→ **INSTRUCTIONS TO FOLLOW**
Among the lines of the material below, how many carry the word "Smokehouse"? Only the number is wanted.

→ **THE RECORDS**
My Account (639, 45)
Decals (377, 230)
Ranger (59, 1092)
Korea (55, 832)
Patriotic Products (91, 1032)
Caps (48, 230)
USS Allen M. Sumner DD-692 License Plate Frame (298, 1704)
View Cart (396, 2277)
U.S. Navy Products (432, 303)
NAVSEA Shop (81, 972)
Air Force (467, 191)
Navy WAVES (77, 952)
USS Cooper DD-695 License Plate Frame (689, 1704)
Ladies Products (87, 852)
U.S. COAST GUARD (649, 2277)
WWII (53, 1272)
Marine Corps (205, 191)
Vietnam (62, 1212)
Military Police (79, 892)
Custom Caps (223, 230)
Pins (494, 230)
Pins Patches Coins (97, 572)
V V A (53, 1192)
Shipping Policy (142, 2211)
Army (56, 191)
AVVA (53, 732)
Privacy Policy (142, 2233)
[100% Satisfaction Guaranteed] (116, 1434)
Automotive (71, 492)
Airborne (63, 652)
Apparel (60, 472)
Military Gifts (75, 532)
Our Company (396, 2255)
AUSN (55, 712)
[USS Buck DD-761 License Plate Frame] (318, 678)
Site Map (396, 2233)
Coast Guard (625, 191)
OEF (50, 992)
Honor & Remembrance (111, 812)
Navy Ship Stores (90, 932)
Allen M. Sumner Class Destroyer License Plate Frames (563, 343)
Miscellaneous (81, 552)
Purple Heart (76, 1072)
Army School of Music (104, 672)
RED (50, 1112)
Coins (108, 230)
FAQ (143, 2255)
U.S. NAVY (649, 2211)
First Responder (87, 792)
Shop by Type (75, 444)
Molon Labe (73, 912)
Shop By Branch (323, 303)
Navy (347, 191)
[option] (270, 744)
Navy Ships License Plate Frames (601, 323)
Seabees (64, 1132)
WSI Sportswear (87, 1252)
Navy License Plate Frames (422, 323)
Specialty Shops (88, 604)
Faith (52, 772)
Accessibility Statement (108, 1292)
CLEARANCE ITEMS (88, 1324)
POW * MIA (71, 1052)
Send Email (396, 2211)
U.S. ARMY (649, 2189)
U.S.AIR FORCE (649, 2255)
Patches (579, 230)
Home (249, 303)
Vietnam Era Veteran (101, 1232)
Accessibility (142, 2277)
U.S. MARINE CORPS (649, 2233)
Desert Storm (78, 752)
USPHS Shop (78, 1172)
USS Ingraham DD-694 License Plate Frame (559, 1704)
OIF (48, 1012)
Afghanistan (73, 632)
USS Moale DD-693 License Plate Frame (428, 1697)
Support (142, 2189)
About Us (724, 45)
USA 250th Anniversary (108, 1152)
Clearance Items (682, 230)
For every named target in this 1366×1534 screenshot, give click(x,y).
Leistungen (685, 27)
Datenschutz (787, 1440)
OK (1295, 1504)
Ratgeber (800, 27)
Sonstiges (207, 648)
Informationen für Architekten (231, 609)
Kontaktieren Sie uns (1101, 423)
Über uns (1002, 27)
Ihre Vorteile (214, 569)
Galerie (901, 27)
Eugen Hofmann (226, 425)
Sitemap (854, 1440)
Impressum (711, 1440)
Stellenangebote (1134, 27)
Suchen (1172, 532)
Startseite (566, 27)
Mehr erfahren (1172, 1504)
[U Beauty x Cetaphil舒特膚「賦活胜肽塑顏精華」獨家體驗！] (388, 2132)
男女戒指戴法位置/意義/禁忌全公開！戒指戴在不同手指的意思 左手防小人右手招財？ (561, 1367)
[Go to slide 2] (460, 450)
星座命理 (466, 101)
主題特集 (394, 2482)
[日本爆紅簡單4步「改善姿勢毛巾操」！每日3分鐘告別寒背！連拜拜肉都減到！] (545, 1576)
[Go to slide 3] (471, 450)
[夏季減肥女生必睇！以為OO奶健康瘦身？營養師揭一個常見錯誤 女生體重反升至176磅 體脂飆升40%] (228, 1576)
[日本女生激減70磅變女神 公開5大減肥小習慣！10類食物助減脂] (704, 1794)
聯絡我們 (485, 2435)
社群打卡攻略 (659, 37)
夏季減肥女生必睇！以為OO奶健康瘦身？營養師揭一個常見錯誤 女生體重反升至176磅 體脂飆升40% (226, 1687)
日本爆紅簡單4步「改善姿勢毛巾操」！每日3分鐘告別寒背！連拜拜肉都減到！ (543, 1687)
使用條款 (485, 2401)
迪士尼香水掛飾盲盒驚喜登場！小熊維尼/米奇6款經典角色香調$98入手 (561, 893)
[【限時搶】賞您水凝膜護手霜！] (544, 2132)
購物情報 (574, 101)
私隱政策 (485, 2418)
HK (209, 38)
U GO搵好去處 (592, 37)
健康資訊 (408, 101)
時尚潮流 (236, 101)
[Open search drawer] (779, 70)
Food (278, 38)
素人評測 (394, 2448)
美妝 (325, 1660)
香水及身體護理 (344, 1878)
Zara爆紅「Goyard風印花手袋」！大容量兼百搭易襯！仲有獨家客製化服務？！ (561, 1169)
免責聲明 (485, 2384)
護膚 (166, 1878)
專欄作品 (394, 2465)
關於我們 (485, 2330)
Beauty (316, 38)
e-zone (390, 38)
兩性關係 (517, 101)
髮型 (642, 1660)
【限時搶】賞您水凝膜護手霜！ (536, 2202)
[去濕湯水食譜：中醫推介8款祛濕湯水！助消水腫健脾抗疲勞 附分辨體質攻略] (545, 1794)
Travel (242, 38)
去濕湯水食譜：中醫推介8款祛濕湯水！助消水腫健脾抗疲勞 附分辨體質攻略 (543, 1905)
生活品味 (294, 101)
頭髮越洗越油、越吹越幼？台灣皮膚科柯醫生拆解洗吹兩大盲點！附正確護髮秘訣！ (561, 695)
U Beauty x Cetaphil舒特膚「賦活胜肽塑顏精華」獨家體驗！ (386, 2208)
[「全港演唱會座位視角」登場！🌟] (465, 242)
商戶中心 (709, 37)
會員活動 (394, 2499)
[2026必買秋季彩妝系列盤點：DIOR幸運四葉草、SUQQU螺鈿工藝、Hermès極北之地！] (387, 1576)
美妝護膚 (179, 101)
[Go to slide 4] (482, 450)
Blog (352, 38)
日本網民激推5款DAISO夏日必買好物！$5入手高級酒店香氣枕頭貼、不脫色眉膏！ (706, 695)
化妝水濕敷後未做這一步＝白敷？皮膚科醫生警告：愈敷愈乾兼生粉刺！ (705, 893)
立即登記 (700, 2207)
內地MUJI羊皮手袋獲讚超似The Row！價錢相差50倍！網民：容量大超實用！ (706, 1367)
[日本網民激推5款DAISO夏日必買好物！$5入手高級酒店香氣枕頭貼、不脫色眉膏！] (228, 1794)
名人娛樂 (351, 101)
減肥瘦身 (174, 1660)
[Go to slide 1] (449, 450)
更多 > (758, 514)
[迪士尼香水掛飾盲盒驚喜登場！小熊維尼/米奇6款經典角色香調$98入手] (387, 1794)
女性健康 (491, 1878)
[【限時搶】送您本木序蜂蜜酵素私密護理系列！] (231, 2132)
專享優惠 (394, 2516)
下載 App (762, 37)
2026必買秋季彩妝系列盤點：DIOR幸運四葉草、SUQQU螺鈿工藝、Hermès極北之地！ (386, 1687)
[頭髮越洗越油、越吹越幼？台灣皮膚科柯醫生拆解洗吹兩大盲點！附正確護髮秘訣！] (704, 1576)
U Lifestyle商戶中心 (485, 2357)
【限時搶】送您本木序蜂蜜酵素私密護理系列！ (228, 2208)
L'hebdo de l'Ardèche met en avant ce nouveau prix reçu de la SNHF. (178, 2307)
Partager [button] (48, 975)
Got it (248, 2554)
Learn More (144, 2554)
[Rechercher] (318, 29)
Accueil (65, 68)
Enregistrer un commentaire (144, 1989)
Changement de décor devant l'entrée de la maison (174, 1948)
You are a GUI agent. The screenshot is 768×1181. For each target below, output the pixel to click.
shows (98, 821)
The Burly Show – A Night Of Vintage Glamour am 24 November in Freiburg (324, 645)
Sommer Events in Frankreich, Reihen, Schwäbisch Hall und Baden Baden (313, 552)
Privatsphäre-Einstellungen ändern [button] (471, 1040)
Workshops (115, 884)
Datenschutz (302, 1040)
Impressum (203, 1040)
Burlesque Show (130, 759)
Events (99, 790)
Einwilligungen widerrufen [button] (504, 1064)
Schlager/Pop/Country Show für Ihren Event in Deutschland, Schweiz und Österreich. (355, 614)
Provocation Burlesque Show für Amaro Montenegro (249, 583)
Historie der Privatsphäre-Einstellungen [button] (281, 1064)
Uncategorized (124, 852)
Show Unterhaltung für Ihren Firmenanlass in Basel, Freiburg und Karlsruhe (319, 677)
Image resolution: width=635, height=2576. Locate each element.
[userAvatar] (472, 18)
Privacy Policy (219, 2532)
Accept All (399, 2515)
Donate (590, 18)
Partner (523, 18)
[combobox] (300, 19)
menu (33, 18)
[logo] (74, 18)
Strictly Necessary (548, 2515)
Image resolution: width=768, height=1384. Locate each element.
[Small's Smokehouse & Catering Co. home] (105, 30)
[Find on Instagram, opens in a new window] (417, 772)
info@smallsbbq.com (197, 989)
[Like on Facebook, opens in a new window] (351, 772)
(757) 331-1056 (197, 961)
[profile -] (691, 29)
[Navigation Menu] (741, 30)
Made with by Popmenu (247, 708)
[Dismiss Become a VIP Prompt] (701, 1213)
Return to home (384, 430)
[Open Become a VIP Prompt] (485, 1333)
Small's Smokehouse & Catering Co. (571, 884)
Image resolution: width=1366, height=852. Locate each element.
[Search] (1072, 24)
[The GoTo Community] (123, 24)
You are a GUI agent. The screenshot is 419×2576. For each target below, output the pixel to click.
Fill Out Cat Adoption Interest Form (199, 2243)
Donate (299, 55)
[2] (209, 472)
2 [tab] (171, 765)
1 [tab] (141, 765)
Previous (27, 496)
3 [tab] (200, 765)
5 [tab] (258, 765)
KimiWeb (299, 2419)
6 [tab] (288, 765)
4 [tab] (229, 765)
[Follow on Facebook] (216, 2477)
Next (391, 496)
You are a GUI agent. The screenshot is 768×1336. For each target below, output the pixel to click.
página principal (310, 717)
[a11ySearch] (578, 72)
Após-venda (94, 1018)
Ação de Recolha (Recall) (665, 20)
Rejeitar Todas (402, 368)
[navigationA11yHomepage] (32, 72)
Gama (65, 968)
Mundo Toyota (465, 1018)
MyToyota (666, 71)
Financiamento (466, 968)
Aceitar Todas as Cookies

→ **RESULT OF THIS TASK**
2